I initially started to add elements. For example, if we put “personal resilience” in as a driver, we can start to see how supportive relationships can drive better health. If we add a driver for “earlier health status” we can begin to recognize the longitudinal nature of health. Here’s a snapshot of my white board brainstorm:
But, ultimately the linear driver framework seems to be an insufficient illustration of the system to truly help set priorities for action. This type of model doesn’t emphasize the interactions among the drivers, nor does it truly address the importance of timing and trajectory (there’s that developmental thinking again!).
Seeking a Systems Model
System diagrams and system modeling may be a more effective approach to framing the complexity of the influences on health, and especially to incorporate the critical role of development and what system modelers might call lagged effects, i.e., the effect of an intervention at one point in time on outcomes at a much later point in time. System modeling has been applied to community health, but the models I have seen don’t adequately account for the later or long-term effects of interventions at earlier points in time, particularly the protective effects of interventions at critical points in development as well as the cumulative effects over time.
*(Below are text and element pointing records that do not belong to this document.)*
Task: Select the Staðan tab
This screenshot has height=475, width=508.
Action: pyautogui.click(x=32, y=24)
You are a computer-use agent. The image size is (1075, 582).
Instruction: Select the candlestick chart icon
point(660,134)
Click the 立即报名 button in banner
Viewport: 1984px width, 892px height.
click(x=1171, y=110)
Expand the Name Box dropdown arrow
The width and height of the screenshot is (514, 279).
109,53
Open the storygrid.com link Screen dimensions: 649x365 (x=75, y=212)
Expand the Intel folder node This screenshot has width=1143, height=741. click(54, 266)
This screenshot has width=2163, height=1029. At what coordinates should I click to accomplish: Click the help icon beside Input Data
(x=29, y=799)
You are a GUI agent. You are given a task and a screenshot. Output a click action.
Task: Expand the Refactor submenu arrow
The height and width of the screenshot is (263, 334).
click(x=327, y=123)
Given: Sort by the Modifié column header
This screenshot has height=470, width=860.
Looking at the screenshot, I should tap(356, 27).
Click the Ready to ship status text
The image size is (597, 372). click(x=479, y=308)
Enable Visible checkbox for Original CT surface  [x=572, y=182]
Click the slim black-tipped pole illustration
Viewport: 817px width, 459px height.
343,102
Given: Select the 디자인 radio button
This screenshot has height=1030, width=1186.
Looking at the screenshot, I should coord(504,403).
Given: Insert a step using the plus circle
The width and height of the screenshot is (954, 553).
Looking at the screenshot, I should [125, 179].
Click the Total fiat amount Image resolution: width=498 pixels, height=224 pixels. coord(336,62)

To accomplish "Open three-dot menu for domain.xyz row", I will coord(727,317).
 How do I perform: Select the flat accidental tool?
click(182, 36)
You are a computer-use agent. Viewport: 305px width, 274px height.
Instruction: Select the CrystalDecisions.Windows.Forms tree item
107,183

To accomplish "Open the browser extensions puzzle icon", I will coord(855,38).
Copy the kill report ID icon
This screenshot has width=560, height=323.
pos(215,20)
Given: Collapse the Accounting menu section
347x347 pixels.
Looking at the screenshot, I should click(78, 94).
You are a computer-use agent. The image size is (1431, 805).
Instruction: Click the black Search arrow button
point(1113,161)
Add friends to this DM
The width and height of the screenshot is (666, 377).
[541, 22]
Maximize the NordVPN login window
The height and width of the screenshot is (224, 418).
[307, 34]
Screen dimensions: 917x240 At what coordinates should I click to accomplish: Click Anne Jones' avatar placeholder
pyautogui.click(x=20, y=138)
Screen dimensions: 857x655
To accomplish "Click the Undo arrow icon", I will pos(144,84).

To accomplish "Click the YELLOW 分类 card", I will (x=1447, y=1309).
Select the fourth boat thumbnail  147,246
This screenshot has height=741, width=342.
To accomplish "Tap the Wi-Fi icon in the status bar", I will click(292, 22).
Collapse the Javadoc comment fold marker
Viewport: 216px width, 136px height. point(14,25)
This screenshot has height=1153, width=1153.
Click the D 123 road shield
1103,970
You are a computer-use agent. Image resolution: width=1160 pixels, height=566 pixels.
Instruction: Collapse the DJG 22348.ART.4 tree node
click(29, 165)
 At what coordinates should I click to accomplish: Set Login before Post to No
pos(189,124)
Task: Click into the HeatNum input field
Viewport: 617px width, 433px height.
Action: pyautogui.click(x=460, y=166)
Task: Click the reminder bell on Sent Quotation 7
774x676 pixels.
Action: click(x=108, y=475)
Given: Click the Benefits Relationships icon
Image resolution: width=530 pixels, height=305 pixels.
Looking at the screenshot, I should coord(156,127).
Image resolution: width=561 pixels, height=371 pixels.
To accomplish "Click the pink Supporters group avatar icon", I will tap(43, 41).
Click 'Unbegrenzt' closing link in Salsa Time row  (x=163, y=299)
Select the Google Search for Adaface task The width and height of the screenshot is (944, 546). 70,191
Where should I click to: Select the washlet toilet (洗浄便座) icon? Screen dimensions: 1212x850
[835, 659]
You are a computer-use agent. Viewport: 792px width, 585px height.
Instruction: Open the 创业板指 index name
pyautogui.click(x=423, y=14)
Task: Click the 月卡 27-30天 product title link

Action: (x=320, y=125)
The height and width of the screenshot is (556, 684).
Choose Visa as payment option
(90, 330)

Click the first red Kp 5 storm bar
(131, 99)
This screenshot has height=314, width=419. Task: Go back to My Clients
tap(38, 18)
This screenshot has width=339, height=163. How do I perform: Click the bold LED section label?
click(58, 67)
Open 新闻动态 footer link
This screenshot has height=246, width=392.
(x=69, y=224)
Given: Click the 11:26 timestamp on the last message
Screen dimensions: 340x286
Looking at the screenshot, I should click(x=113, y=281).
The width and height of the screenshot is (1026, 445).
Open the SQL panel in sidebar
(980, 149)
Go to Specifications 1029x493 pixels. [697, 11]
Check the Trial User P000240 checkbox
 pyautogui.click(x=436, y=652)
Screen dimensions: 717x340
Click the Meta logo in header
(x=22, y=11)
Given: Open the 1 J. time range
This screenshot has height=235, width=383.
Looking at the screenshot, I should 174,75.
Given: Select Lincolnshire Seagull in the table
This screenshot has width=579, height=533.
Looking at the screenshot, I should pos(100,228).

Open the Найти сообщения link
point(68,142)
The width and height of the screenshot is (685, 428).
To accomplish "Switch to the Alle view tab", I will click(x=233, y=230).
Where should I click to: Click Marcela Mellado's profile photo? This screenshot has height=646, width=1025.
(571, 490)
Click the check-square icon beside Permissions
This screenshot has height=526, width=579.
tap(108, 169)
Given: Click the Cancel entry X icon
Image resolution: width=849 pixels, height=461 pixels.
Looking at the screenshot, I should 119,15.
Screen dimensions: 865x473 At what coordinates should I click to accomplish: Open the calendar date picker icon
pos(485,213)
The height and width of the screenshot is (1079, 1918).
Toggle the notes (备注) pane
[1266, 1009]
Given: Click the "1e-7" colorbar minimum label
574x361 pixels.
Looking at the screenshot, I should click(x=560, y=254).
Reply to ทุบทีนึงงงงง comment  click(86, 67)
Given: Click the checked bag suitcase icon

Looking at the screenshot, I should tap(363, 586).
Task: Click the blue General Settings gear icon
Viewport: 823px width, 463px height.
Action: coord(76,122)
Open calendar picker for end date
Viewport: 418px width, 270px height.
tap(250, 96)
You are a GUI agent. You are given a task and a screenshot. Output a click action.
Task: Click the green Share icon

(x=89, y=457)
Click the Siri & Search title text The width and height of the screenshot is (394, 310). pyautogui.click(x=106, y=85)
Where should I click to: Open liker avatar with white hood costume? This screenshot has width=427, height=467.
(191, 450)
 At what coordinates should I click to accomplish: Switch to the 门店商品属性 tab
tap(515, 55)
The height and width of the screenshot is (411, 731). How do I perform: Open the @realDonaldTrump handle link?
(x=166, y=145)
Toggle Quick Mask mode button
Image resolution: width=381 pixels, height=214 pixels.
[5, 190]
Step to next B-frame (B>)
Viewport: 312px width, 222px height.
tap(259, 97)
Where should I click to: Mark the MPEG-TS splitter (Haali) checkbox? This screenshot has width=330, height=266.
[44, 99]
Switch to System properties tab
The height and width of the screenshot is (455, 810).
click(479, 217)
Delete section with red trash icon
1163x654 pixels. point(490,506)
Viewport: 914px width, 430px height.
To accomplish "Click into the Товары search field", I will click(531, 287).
Here’s my first rough attempt at a system diagram for health outcomes, presented for others to comment on and improve:
Cleaned up, it looks like this, more legible but still a draft:
What I’ve represented as the outcome is “health now.” A key influence of health now is health at an earlier stage, with this earlier stage health influenced by numerous drivers—many of which are not dramatically different than those in the McGinnis/Kindig model. The distinction is the emphasis on the interaction of these drivers and of the critical impact of health at an earlier stage on later health—in either a virtuous or vicious cycle.
Even this graphic model doesn’t adequately emphasize the particular importance of influences on health at particular times—such as infancy and late adolescence/early adulthood. Yet it does start to elevate the importance of interventions to improve health at an early stage in life—interventions both through health care (e.g., for those at great biologic vulnerability such as extreme prematurity) AND through enhancing the economic and social conditions and capabilities of parents and community.
Getting this right isn’t just an academic exercise. Without attention to time, policy makers may focus all of their efforts on behaviors and conditions at a late (adult) stage and fail to achieve the desired health impact that earlier childhood interventions might have. Similarly, without attention to the interaction among these factors—such as the impact of environmental exposures on epigenetics or the potential for healthcare to influence health behaviors—the potential benefits of some interventions or potential harms of exposures will be vastly underestimated.
I look forward to your help in improving the model and truly focusing all of our efforts on improving health.